▶ [EXERCISE REQUIREMENTS]
Report, as a bare number, how many lines of the entries below contain "LinkedIn".

--- DATA FOR REVIEW Enclosed Below ---

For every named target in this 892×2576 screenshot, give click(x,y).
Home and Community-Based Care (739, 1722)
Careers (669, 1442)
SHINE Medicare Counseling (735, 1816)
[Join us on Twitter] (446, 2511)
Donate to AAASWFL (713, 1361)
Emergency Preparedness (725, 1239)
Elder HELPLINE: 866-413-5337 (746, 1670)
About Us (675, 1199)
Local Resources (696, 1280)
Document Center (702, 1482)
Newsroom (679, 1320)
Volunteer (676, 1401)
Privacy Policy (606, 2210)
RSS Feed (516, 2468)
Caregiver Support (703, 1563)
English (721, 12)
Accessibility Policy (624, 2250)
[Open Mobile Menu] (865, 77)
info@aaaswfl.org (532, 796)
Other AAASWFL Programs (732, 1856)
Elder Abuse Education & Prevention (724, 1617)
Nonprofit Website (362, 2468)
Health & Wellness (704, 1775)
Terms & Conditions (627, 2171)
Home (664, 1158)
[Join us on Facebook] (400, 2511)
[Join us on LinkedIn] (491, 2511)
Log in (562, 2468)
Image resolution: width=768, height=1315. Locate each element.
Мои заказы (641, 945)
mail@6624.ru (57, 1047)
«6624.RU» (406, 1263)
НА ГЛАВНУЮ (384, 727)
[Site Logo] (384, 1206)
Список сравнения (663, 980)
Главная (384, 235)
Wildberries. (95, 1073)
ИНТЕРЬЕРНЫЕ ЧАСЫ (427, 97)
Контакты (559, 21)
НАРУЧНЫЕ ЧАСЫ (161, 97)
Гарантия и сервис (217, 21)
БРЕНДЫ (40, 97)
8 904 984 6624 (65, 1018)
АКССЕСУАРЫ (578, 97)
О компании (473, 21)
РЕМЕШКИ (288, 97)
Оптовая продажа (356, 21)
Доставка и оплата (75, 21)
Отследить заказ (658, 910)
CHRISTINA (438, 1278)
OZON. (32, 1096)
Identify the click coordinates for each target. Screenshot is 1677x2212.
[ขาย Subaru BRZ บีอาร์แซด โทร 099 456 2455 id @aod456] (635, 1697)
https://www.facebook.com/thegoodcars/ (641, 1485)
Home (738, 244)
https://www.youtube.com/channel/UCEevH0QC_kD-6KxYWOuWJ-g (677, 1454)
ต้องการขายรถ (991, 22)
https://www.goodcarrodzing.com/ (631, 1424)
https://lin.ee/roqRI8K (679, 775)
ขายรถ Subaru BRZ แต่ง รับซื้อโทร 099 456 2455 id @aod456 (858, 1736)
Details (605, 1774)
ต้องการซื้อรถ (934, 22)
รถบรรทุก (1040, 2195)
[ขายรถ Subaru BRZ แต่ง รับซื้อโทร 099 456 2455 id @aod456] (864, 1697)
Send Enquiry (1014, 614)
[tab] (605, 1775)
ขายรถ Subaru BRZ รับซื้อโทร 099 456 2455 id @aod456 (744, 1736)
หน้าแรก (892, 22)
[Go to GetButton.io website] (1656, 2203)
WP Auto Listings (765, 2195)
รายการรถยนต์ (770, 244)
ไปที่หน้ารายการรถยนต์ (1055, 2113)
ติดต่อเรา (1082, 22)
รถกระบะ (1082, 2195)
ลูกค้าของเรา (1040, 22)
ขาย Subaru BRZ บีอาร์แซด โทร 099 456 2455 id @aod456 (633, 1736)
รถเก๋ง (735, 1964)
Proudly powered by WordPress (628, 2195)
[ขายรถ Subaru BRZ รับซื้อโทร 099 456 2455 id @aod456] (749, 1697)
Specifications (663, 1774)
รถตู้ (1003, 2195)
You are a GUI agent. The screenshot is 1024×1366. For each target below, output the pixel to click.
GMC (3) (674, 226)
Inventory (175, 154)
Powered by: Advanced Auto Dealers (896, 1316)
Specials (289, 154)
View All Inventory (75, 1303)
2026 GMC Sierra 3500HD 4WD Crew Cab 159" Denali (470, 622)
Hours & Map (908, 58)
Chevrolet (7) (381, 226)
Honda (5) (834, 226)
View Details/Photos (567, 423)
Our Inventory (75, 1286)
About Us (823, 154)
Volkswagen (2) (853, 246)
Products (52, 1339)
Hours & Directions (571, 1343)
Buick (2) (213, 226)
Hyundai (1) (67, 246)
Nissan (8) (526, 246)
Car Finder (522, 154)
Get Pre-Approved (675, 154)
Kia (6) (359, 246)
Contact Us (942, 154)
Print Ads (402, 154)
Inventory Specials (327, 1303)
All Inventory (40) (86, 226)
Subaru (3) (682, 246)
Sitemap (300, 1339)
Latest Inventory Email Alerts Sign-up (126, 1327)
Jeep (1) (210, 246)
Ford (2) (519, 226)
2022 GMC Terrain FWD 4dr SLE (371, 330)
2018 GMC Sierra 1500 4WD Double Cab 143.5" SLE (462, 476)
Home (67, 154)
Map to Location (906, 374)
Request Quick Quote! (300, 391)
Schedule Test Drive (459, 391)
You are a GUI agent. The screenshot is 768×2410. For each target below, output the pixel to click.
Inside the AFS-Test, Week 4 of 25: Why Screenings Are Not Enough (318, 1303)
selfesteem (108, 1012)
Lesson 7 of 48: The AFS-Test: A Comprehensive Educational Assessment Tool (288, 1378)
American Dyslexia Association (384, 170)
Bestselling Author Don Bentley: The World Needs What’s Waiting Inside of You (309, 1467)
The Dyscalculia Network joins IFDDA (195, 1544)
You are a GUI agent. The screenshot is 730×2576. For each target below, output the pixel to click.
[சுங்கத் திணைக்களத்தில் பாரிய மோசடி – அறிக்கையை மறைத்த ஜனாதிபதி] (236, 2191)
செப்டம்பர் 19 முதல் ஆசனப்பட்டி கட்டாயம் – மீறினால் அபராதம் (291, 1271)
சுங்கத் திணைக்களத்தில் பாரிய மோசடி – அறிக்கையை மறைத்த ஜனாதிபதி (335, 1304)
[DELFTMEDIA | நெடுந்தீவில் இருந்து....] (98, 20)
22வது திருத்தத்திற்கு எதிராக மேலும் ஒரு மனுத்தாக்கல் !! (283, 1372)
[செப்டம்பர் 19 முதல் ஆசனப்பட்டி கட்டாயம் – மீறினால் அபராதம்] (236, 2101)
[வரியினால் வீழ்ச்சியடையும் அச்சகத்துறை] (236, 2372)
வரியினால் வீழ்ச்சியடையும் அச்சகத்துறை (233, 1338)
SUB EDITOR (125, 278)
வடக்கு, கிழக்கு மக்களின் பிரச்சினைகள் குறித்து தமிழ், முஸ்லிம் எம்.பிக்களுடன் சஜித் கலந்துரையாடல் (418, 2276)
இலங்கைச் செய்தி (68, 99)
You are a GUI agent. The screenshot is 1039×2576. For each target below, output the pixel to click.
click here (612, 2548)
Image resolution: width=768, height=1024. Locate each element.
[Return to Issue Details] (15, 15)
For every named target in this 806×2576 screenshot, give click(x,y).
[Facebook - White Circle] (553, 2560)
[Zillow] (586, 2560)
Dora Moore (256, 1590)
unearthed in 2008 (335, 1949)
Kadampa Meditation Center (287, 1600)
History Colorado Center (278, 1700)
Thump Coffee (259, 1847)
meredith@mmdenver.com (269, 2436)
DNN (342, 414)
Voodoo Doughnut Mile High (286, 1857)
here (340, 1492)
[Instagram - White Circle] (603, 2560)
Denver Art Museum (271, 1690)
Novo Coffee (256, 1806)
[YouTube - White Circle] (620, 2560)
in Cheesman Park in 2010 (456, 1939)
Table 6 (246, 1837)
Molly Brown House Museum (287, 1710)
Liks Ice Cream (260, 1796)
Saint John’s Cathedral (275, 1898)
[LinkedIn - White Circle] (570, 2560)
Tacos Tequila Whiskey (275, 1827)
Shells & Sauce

--- End of Enclosed DATA FOR REVIEW ---

▶ [EXERCISE RESULT]
2